Most recent
navigate open esc close Corpus index built 2026-06-07 23:58 UTC

← Research library

Insight May 31, 2026

Insight #69: A curated-port scan's negative is not a host-level negative; run a full-range population (Censys) as a standing complement

The lesson

When aimap (our AI-intent-curated port scanner) reports “no AI/ML service,” that is a true statement about the ports and fingerprints it checked, not a statement about the host. The two are easy to conflate, and conflating them ships a confident, wrong “clean host” conclusion.

On 140.116.247.125 (NCKU edge host), aimap scanned its 51 AI-relevant ports, found three open (80, 443, 8000), matched zero AI fingerprints even with -scan-all-fingerprints, and concluded AI-empty. That conclusion was correct and useless. The host’s real exposure lived on ports aimap has no reason to touch:

  • tcp/23180 — a KubeSphere v3.1.0 Kubernetes console (default JWT secret, EOL K8s)
  • tcp/2000 — a MikroTik RouterOS bandwidth-test server (the gateway tell)
  • eleven SSH services on five-digit DNAT ports (5422, 9722, 11122, 12722, 16822, 16922, 19022, 19422, 22722, 23222, 23322)

A Censys host record showed 18 services where the curated scan saw three.

Why the curated scan misses it (and why Shodan can too)

A curated port set is selected by operator intent (Insight #14): the ports an AI operator would co-deploy. That is the right design for finding AI services quickly, and the wrong instrument for asserting a host is clean. Non-AI exposures (a control plane on 23180, a router on 2000, sshd on 16822) sit outside the set by construction.

Shodan shares the weakness for a different reason: it scans a scheduled, curated port list and does not systematically sweep arbitrary five-digit ports. Censys runs broader full-range sweeps, which is why the SSH fleet and the MikroTik service were visible there and would likely be thin or absent in Shodan.

The rule

  1. A curated scan returning zero is a signal to widen, not a host verdict. The product is unmapped on the ports checked, not absent. (Same shape as Insight #67: the absence is in the instrument, not the host.)
  2. Run a full-range internet-wide population as a standing complement. Censys is now a standing Stage-0 source on every assessment, run alongside Shodan/JAXEN, and the product is the delta: hosts and ports one telescope indexed and the other did not. The value is the difference, not the overlap.
  3. A full-range passive read precedes any “clean host” claim. Do not conclude a host is uninteresting from a curated scan alone.

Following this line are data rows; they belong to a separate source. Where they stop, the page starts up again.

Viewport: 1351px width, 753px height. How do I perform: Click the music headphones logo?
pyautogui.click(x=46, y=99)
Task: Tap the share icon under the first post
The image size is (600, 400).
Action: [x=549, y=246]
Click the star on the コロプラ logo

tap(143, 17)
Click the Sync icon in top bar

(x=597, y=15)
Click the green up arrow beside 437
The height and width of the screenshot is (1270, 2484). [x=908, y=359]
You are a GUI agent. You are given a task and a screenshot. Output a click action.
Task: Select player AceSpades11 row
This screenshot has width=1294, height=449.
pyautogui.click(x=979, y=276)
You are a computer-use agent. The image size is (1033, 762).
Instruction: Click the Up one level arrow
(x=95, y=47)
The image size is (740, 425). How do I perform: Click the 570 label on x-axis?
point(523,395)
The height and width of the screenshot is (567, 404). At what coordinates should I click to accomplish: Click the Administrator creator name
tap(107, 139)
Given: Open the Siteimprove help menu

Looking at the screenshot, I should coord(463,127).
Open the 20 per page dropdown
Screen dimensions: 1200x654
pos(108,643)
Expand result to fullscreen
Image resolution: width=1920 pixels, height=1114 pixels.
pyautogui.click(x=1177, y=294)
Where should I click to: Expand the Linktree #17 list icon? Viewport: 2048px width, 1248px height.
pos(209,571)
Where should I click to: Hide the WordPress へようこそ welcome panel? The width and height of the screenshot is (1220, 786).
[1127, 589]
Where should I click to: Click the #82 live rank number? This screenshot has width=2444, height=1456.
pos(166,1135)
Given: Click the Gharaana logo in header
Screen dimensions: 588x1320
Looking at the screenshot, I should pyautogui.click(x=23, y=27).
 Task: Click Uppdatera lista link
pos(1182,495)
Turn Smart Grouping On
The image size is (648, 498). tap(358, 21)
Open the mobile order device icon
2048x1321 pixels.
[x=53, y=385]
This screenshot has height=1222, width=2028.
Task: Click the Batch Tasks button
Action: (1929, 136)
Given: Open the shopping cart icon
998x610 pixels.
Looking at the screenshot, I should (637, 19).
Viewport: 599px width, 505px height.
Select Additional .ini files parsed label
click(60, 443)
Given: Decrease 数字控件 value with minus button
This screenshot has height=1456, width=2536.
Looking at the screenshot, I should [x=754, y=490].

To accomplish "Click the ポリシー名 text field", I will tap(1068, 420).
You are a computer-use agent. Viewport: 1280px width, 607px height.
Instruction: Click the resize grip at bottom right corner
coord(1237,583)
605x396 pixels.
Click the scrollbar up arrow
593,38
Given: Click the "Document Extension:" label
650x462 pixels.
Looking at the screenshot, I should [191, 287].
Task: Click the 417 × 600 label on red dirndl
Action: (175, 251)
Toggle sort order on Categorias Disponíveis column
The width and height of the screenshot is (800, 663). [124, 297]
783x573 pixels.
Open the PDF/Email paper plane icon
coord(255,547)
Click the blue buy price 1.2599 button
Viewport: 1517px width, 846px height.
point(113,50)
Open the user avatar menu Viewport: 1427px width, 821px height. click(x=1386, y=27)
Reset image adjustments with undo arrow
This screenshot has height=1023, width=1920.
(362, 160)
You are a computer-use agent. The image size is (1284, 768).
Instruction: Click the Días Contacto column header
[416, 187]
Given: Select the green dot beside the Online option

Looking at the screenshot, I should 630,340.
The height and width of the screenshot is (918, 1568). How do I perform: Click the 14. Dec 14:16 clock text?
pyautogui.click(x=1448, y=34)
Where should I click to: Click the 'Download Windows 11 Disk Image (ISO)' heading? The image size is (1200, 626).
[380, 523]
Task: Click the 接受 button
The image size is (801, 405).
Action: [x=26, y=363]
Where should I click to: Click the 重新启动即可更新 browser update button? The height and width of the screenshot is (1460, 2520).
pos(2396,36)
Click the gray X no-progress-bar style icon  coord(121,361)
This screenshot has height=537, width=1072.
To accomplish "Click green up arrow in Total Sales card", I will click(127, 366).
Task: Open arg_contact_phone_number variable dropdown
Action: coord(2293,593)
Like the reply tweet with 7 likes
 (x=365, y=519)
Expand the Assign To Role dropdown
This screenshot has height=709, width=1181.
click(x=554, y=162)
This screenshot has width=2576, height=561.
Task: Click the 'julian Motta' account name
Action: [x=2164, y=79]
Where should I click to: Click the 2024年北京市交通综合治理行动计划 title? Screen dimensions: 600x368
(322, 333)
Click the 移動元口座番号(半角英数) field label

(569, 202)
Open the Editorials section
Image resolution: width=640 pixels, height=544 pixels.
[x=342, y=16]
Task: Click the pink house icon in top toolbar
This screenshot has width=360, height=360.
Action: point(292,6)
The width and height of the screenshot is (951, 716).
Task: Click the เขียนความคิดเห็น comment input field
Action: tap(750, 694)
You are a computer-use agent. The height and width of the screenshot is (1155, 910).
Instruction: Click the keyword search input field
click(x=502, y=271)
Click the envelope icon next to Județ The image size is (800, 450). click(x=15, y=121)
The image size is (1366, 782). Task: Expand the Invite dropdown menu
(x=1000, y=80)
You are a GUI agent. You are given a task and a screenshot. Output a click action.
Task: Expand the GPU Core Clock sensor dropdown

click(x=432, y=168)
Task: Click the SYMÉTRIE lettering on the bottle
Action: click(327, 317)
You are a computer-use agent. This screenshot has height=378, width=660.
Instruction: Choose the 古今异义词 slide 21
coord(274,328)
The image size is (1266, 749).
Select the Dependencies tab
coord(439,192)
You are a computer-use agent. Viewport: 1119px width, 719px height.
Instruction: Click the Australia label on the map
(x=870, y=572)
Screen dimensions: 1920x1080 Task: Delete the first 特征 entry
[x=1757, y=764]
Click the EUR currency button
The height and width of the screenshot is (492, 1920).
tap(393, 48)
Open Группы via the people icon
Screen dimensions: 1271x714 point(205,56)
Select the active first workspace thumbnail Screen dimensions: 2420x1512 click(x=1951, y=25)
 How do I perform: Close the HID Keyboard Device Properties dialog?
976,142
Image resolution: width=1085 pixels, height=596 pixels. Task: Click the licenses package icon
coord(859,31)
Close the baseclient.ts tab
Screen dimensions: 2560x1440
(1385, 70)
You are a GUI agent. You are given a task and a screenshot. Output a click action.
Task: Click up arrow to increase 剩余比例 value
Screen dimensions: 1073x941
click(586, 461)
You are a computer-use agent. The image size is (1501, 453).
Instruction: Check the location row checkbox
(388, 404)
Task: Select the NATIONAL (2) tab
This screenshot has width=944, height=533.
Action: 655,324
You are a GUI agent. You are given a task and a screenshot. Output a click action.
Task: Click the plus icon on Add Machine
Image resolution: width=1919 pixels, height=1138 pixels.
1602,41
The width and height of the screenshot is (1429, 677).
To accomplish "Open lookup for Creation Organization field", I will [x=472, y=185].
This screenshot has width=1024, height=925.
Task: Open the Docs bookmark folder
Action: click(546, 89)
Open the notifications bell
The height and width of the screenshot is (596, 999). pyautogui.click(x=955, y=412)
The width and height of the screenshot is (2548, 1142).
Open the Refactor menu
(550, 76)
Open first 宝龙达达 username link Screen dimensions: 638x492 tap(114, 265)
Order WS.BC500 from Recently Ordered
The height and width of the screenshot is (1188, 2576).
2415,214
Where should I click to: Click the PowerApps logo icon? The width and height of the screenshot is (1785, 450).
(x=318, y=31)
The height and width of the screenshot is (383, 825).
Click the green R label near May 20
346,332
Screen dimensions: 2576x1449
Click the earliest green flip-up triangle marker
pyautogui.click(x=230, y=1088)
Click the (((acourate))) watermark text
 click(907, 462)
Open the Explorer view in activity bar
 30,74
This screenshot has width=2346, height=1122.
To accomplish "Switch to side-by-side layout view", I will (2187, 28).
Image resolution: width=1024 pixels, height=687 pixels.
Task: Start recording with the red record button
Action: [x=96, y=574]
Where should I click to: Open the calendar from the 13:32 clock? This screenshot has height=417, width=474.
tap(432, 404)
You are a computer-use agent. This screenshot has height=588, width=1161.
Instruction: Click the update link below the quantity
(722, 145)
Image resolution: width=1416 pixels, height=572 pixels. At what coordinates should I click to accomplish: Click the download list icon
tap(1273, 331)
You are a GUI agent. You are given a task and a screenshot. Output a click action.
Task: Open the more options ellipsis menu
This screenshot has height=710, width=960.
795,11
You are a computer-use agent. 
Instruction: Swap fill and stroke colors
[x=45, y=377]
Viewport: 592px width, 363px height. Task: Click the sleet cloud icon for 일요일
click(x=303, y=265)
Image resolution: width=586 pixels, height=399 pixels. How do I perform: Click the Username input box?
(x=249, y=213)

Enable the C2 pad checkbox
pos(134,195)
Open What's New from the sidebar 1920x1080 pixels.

Corollary: tool-catalog gaps are findings

aimap and VisorBishop have no KubeSphere or Django-debug fingerprint, and VisorScuba has no control for an exposed Kubernetes control plane (it scored the host 0/0 “passing,” a vacuous pass). These are honest-negative-space entries, not silent skips. The fix is to add the fingerprints/controls, not to widen the default port set into a generic scanner (that would dilute the AI-intent design).

Access note

Censys was operationalized via the authenticated web UI through Playwright (the same convention as Shodan-Playwright-only), because the free plan gates the v2 API and data/censys-sweep.py therefore could not run. The scripted delta-into-ips.txt path is pending a Censys API key.